What will happen as you let the two systems come into equilibrium is that energy will flow from the hotter of the two systems to the colder of the two systems, until they reach the same temperature. There is a similar kind of equilibrium for number of particles: particles will flow from one system to the other until they reach a particle equilibrium. The equilibrium conditions are given by:
##\frac{\partial S_1}{\partial E} = \frac{\partial S_2}{\partial E}##
##\frac{\partial S_1}{\partial N} = \frac{\partial S_2}{\partial N}##
where ##S_1## is the entropy of system 1, and ##S_2## is the entropy of system 2, ##E## is energy and ##N## is the number of particles. ##S_1## depends on the energy and number of particles in the first system, and ##S_2## depends on the energy and number of particles of the second system.
The first quantity, ##\frac{\partial S_i}{\partial E}## is a way of defining the temperature of system ##i## (where ##i## is 1 or 2): ##\frac{1}{T_i} \equiv \frac{\partial S_i}{\partial E}##. So the first equilibrium condition says that the temperatures are equal. The second quantity, ##\frac{\partial S_i}{\partial N}## is a way of defining the chemical potential: ##- \frac{\mu}{T_i} \equiv \frac{\partial S_i}{\partial N}##.
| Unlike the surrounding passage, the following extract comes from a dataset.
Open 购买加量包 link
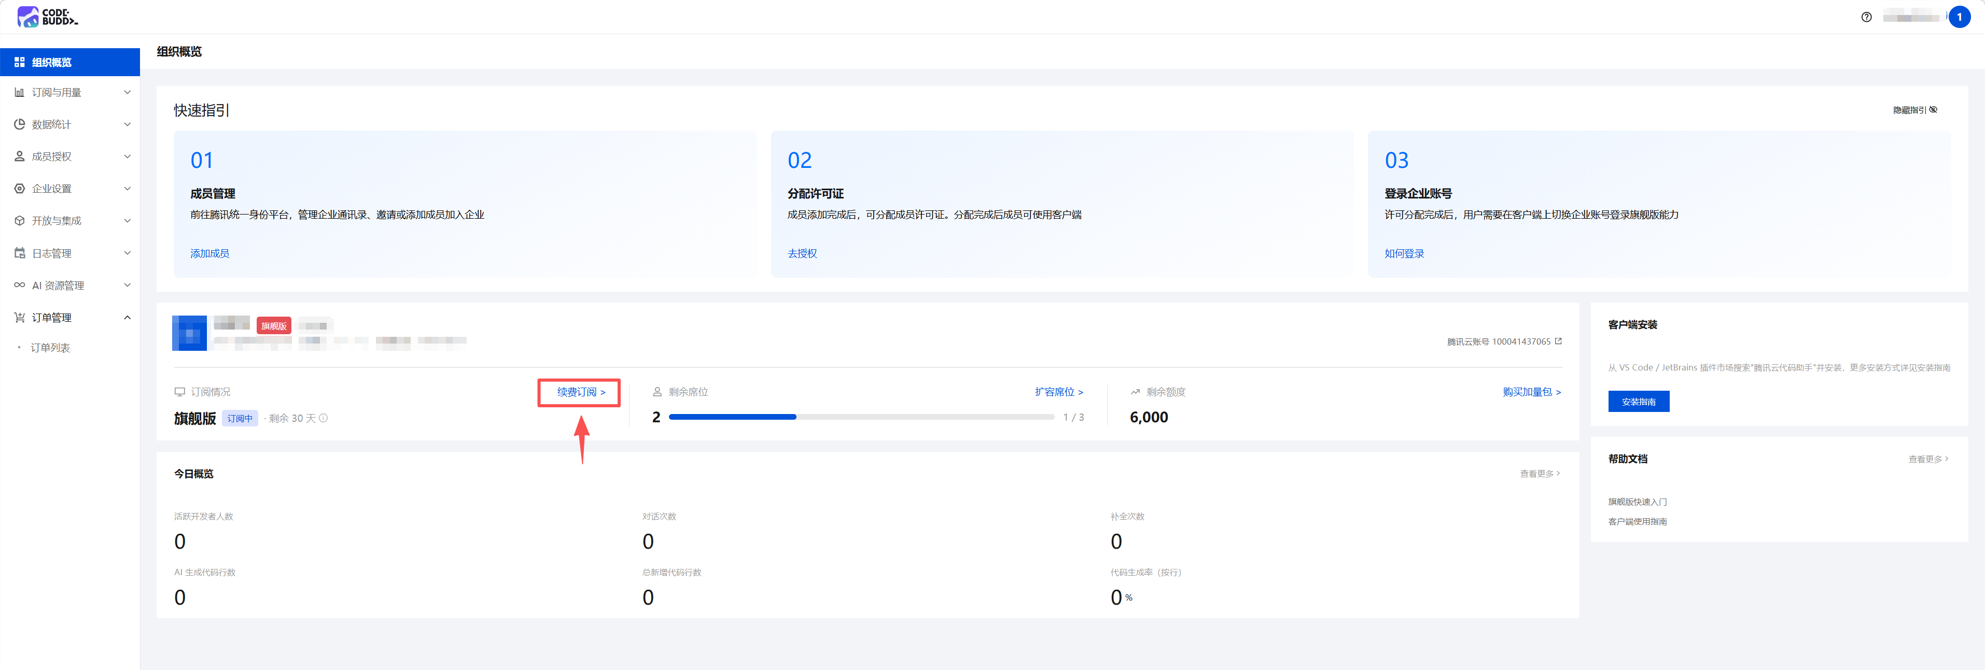The image size is (1985, 670). pos(1530,392)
Now, in actuality, if energy and particles can flow back and forth between the two systems, then that means that the energy and number of particles available to the small system, system 1, is not constant. Instead, there is an associated probability distribution. We can understand that probability distribution via a quantity known as the grand canonical partition function, ##Z##:
##Z = \sum_E \sum_N e^{- (E - \mu N - TS)/(kT)}##
where ##k## is Boltzman's constant.
Once we have that quantity, we can compute various quantities:
##\langle N \rangle = k T \frac{\partial ln Z}{\partial \mu}##
##\langle E \rangle = k T^2 \frac{\partial ln Z}{\partial T} + \mu \langle N \rangle##
where ##\langle N \rangle## is the average number of particles in a system with partition function ##Z## when it is free to exchange heat and particles with a much larger system in equilibrium, and ##\langle E \rangle## is the average energy. (##ln Z## means the natural logarithm of ##Z##).
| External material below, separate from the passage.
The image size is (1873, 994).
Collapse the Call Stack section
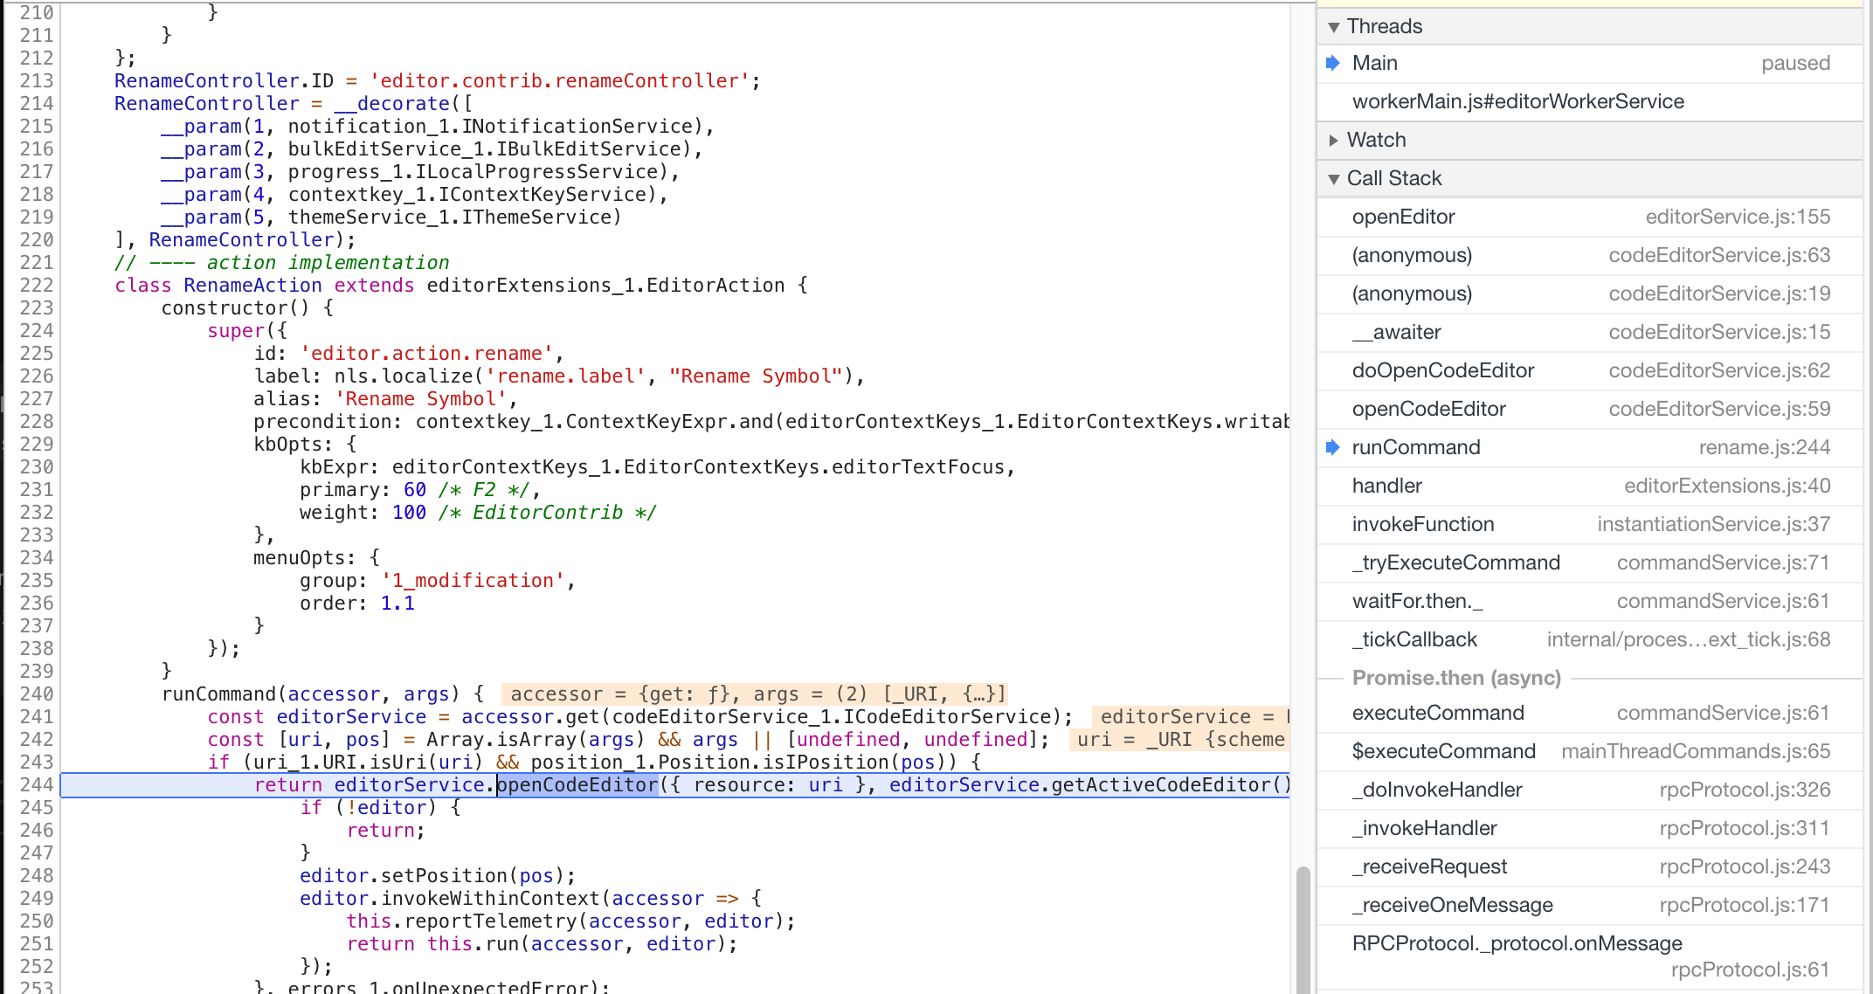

Now, to make this more amenable to quantum mechanics, let's rewrite ##Z##:
It turns out that thermodynamically, the entropy ##S## is ##k ln W## where ##W## is the number of possible states with a given energy and number of particles. Let's (to first approximation) ignore particle interactions, and assume that the total energy of a system is simply given by:
##E = \sum_i n_i E_i##
where ##E_i## is the single-particle energy of state ##i##, and ##n_i## is the number of particles in that state. So under that assumption, we can rewrite ##Z## as follows (I'm going to skip the proof that this is equivalent to the previous form):
##Z = \sum_i \sum_{n_i} e^{-(E_i - \mu) n_i/(k T) }##
Now that we've written ##Z## in this form, we can easily make the transition to quantum mechanics.
That was pretty long-winded, but the point is that the connection between the chemical potential and the number of particles is probabilistic:
##P(n_i) = e^{-(E_i - \mu) n_i/(k T) }/Z##
is the probability that there are ##n_i## particles in state ##i##. You can't figure out the number of particles without knowing the temperature and the chemical potential.